Confession #23 - Sing What You Play!

One of my goals when I started getting serious about the guitar was to learn to sing and play.  I've learned to do that, but my singing needs a lot of work.  Of course, time is tight and I never really get any dedicated singing practice time, so progress has been glacial.

Recently I've started teaching one of my children to play guitar.  When I was practicing just for my own benefit, there was never any need to say aloud the names of the notes I was playing.  However when teaching somebody else to play, its only natural to say the names of the notes that you want them to play.  And if you're going to say them, its only natural to sing them too.  If you just call them out in a monotone voice, it sounds awful against the melody coming from the guitar.

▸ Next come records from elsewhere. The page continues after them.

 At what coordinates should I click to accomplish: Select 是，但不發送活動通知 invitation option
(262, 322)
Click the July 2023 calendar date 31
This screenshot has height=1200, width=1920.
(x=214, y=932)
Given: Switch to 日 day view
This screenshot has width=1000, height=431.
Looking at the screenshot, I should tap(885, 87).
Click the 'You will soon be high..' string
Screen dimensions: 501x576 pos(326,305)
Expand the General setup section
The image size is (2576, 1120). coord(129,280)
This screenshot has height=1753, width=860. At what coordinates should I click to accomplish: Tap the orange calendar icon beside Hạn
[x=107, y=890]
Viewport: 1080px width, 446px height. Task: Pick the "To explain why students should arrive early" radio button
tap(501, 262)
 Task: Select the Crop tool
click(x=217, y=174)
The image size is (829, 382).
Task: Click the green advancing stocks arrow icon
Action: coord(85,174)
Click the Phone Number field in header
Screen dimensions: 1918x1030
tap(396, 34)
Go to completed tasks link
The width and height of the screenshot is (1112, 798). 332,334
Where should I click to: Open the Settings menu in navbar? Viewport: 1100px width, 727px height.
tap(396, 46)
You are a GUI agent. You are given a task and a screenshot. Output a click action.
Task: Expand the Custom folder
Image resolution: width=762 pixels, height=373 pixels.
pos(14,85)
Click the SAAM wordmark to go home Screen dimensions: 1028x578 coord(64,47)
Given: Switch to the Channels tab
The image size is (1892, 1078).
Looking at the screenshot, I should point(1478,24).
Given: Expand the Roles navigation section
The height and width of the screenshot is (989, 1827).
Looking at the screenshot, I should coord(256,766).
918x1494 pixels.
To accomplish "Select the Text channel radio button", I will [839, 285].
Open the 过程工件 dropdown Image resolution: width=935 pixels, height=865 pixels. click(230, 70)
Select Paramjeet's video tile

Its only been a few short weeks, but I'm already seeing a little bit of improvement.  I'm getting better at hitting my pitches, and I think my range is expanding ever so slightly.

Take a few minutes in your practice session to sing the names of the notes you are playing.  While you are playing your warm-up exercises would be a good time for this.

There are three benefits that you will realize from singing what you play:
  • naming the notes will improve your knowledge of the fretboard,
  • singing the notes will help develop your ear, and
  • singing the notes will help develop your singing voice.
You could use any of the one octave major scale patterns from Confession #8 - Learn the Major Scale!  or Confession #21 - Back to the Major Scale!.  These patterns have roots on the third, fifth and sixth strings, and can be shifted up and down the neck to play the major scale in a variety of different keys.

TIP:  Use your electronic tuner to verify what pitch you are singing.  If you're off by a semi-tone, it will sound awful and you'll know you're not hitting your pitch.  But you could be singing a third or a fifth above the target pitch, so it will sound nice and you'll think everything's cool.  The tuner will let you know if you are actually hitting your pitch, or just adding some harmony to it.

Next Week's Confession - Voice Leading!


  1. A useful tip! Someone (who used to be a professional singer), recently told me something similar. I started playing purely from a guitar point of view originally. Now I tend to play & sing (?!) solo acoustic/semi-acoustic at folk clubs and open mic nights and it's comletely changed my approach to singing. The same person also pointed out that I actually sing to the guitar rather than concentrate on the melody of the song. My awareness of this now I think has also helped me and will hopefully improve my vocal technique. Great post.